Comparison Between Short Term And Long Term Commercial Bridging Loans

Bridging loans are meant to cover the funding needs for the duration during which the individual get another alternative source of funding. These often come with a higher interest rate laden on them. So before you take these loans ascertain your requirements and see to it that you do not waste the money you have taken into any other purpose but for just the needs you have.

These loans are offered for short term as well as long term depending on your requirement.

Short term loans: The bridging commercial loans which are offered for a period not more than a month come under this category. These loans are in no way similar to the individual loans taken as they differ in the amount under consideration and the approval process at large. However, these loans are taken by the companies for basically the purposes which include immediate needs for the urgent cash namely for the salaries of the employees or for the vendor payments. Mostly companies do not prefer to pay salaries to their employees using their cash reserves; rather they would take the short term loans for the purpose.

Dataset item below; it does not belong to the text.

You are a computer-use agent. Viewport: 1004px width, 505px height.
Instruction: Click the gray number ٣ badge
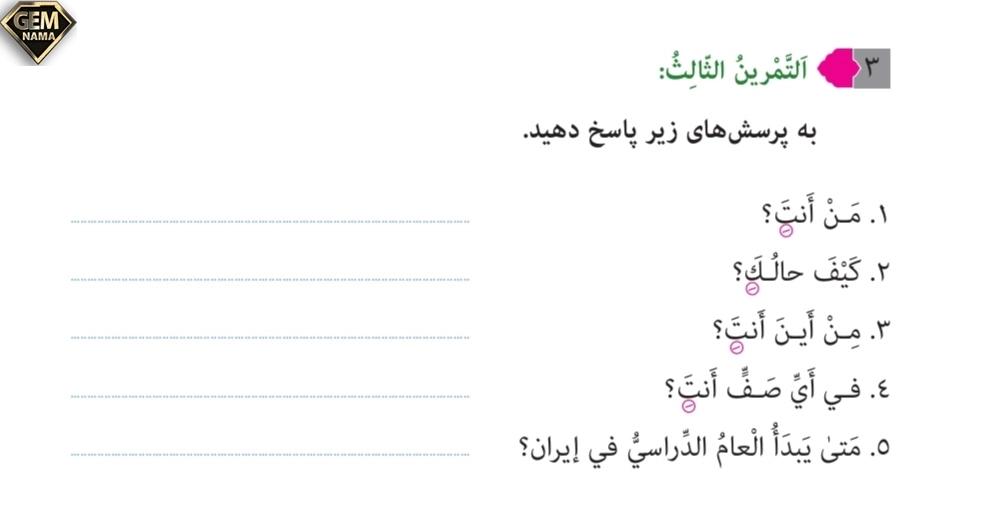[872, 68]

Many would wonder as to why the companies would take the burden of a loan when they are sitting on cash reserves. However, this is more because the companies find it better for their financial management. Most of the times companies never want to liquidate their investments for the meager or even the important expenses like the salaries of the employees. It is not that the companies do not have the requisite funds to pay the salaries of the employees but it is more because the finances can be better managed if the expenses are made by means of funding from outside.

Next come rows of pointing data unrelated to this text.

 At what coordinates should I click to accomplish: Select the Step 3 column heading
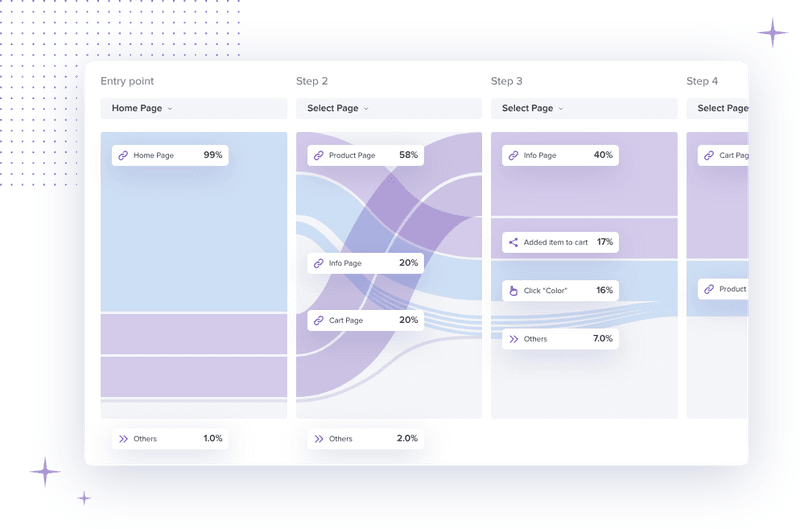tap(507, 81)
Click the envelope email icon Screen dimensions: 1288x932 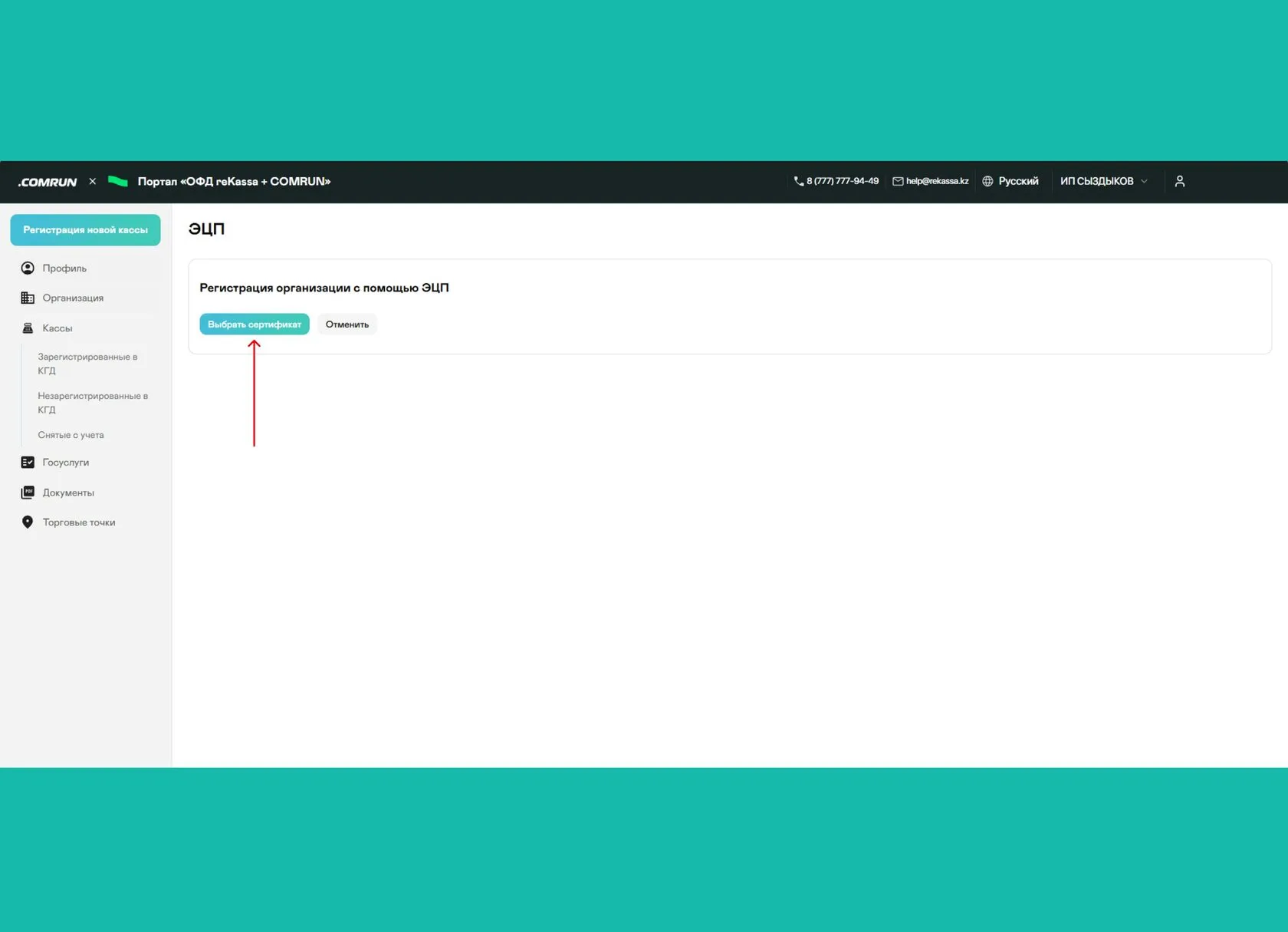point(898,181)
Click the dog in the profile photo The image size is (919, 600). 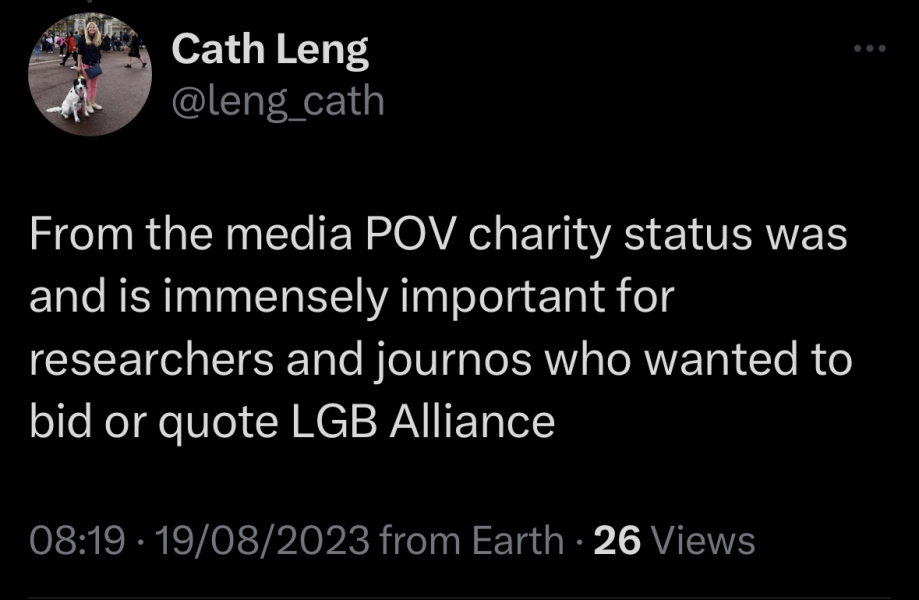(73, 100)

Once the companies close their accounts at the end of the year and they prepare the balance sheet, the total interest paid on the loans will offset be offset by the total earnings which the companies have by means of the investments and the savings they make.

Any loans taken by the companies will always work in the benefit of them provided they continue on their profit making spree and go for a sustained business performance. Arbitrage of this kind by the companies often earns them the best of the advantages and they can always use the funds for their benefit.

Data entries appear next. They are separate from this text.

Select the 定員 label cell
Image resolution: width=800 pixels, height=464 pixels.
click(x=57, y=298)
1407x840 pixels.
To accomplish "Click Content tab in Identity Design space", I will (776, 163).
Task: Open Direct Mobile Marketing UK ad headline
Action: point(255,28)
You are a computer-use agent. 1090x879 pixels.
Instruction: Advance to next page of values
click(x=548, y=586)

Long term bridging loans: There are many occasions when the companies require bridging loans to meet their immediate financial requirements. These may be required to generate liquid funds at times and these will be used to meet their expenses related to expansion, diversification and sometimes for meeting the emergencies.

Huge loans are taken to meet the requirements which require a large amount of money to cater to them. If you have long term investments there are rare chances that the companies would like to dilute their investments to fund these requirements. In such cases companies prefer to use the liquid funds to meet the current requirements and they would keep their money parked for the future requirements.

These loans extend more than a month and up to a year. Lenders are more than willing to offer these unsecured loans to the borrowers because they have chances of earning greater profits on them. However, the borrowers too stand a greater chance of earning profits because they are always going to earn higher interest on the money they have keep safe and invested under different schemes.

it is always better to consider the reputation and the experience of the companies under consideration and the way they are going to charge you interest rates along with the terms and conditions applicable on the loans.